(Document text)

5.             These judicial review proceedings are addressed solely to the order directing the payment of outstanding maintenance in the sum of €3,265.  For completeness, however, this judgment will also consider the possibility that the applicant had intended to challenge the costs order.  It should be emphasised that a challenge to the costs order does not form part of his pleaded case and is considered in this judgment de bene esse.

6.             This court has had the benefit of a transcript of the hearing before the Circuit Court on 23 May 2022.  This transcript only became available in February 2023, that is many months after the ex parte application for leave to apply for judicial review.

7.             These judicial review proceedings were instituted on Friday, 19 August 2022.  On that date, a statement of grounds was filed in the Central Office of the High Court, together with a verifying affidavit sworn by the applicant.  An ex parte application for leave to apply for judicial review was then made to me as the vacation judge sitting on that date.  The application was said to be urgent on the basis that the three-month time-limit prescribed for the taking of judicial review proceedings under Order 84, rule 21 of the Rules of the Superior Courts was set to expire. 

8.             The gravamen of the complaint made in the judicial review proceedings is that the Circuit Court conducted the hearing on 23 May 2022 in contravention of the applicant’s constitutional right to fair procedures.  The three principal complaints made are as follows.  First, it is alleged that the Circuit Court admitted into evidence, and relied upon, material which was neither provided on affidavit nor adduced in the course of oral testimony.  Secondly, it is alleged that the Circuit Court did not permit cross-examination when requested by counsel for the applicant.  Thirdly, it is alleged that the Circuit Court denied the applicant the right to submit evidence supporting his claim and denying the claims against him.  There is no direct challenge to the making of the Isaac Wunder order.

(Directive A) Please sum up the judgment excerpt in two sentences.
(Directive B)
Answer these from the judgment excerpt:
(i) On what date were the judicial review proceedings instituted?
(ii) When did the transcript of the Circuit Court hearing become available?
(iii) Which order faces no direct challenge?
(Directive C) Transcribe the stretch of the judgment excerpt from "6.             This court" through "set to expire.".

(Available data)
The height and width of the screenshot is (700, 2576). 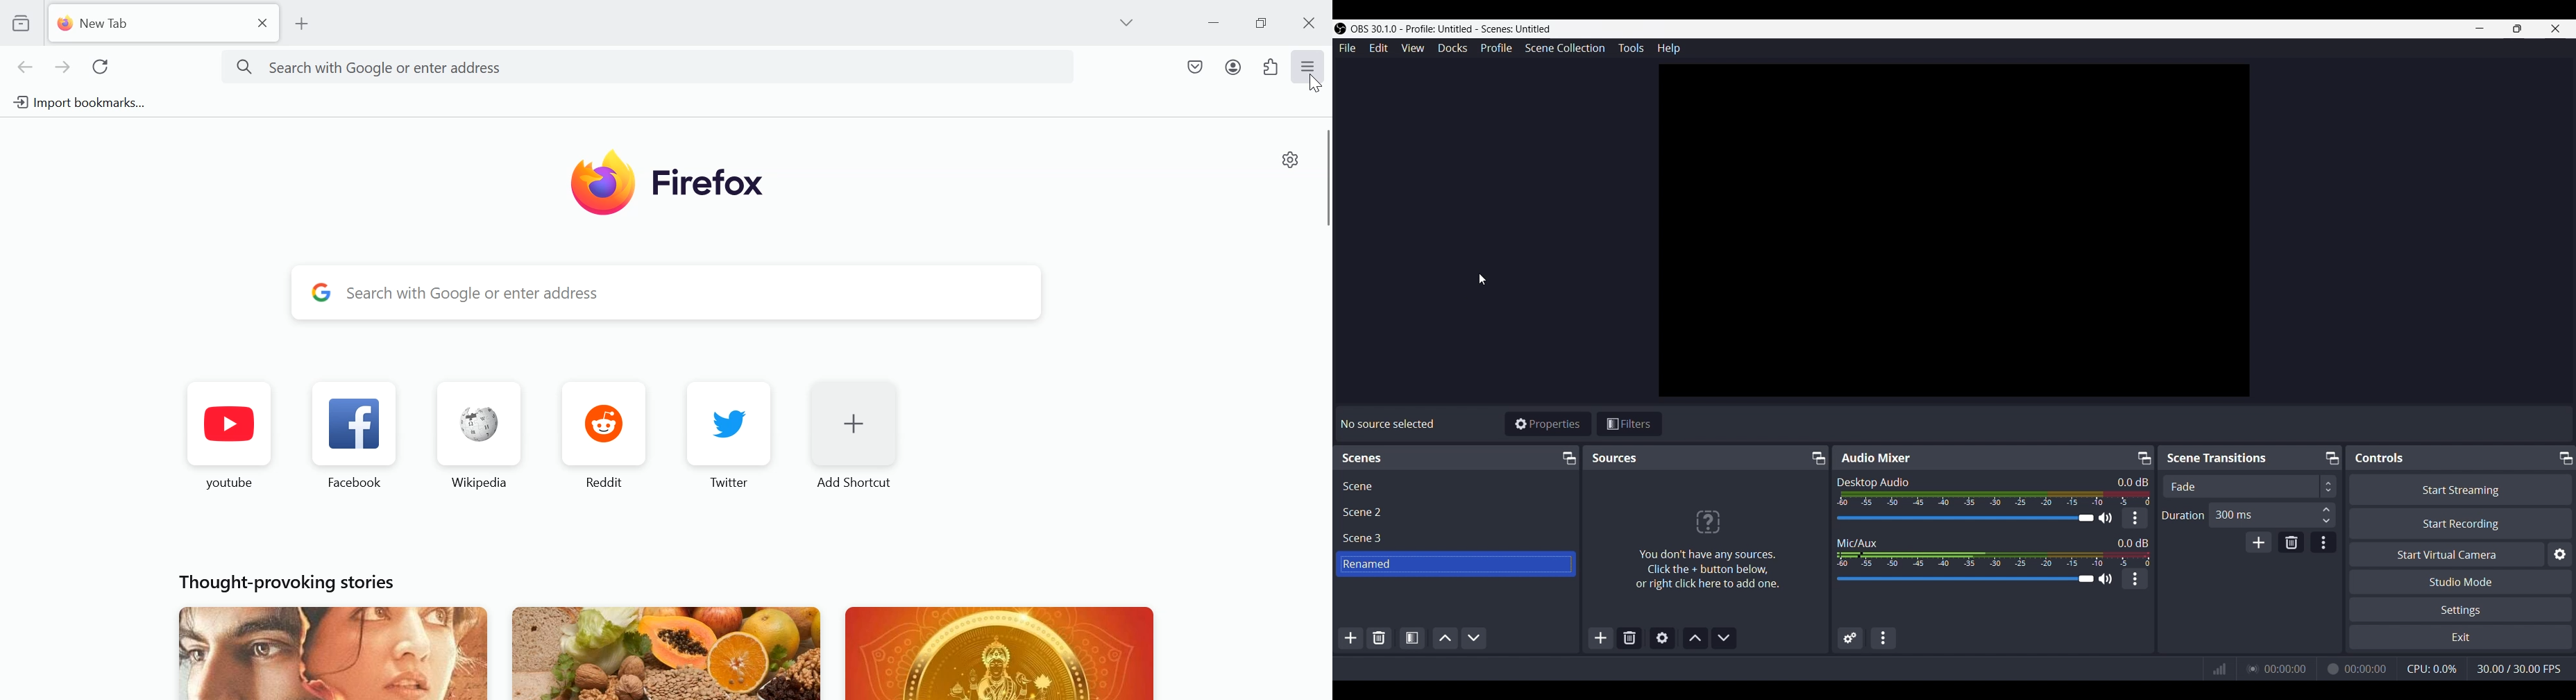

(Exercise answer A) The judicial review proceedings, instituted on 19 August 2022 with an urgent ex parte application for leave made to the vacation judge, are addressed solely to the Circuit Court's order directing payment of €3,265 in outstanding maintenance, though the judgment also considers a possible challenge to the costs order de bene esse. The gravamen of the complaint is that the hearing on 23 May 2022 breached the applicant's constitutional right to fair procedures: the court allegedly relied on material neither provided on affidavit nor adduced in oral testimony, refused cross-examination, and denied him the right to submit evidence.

(Exercise answer B)
(i) Friday, 19 August 2022
(ii) February 2023
(iii) The Isaac Wunder order

(Exercise answer C)
6.             This court has had the benefit of a transcript of the hearing before the Circuit Court on 23 May 2022.  This transcript only became available in February 2023, that is many months after the ex parte application for leave to apply for judicial review.

7.             These judicial review proceedings were instituted on Friday, 19 August 2022.  On that date, a statement of grounds was filed in the Central Office of the High Court, together with a verifying affidavit sworn by the applicant.  An ex parte application for leave to apply for judicial review was then made to me as the vacation judge sitting on that date.  The application was said to be urgent on the basis that the three-month time-limit prescribed for the taking of judicial review proceedings under Order 84, rule 21 of the Rules of the Superior Courts was set to expire.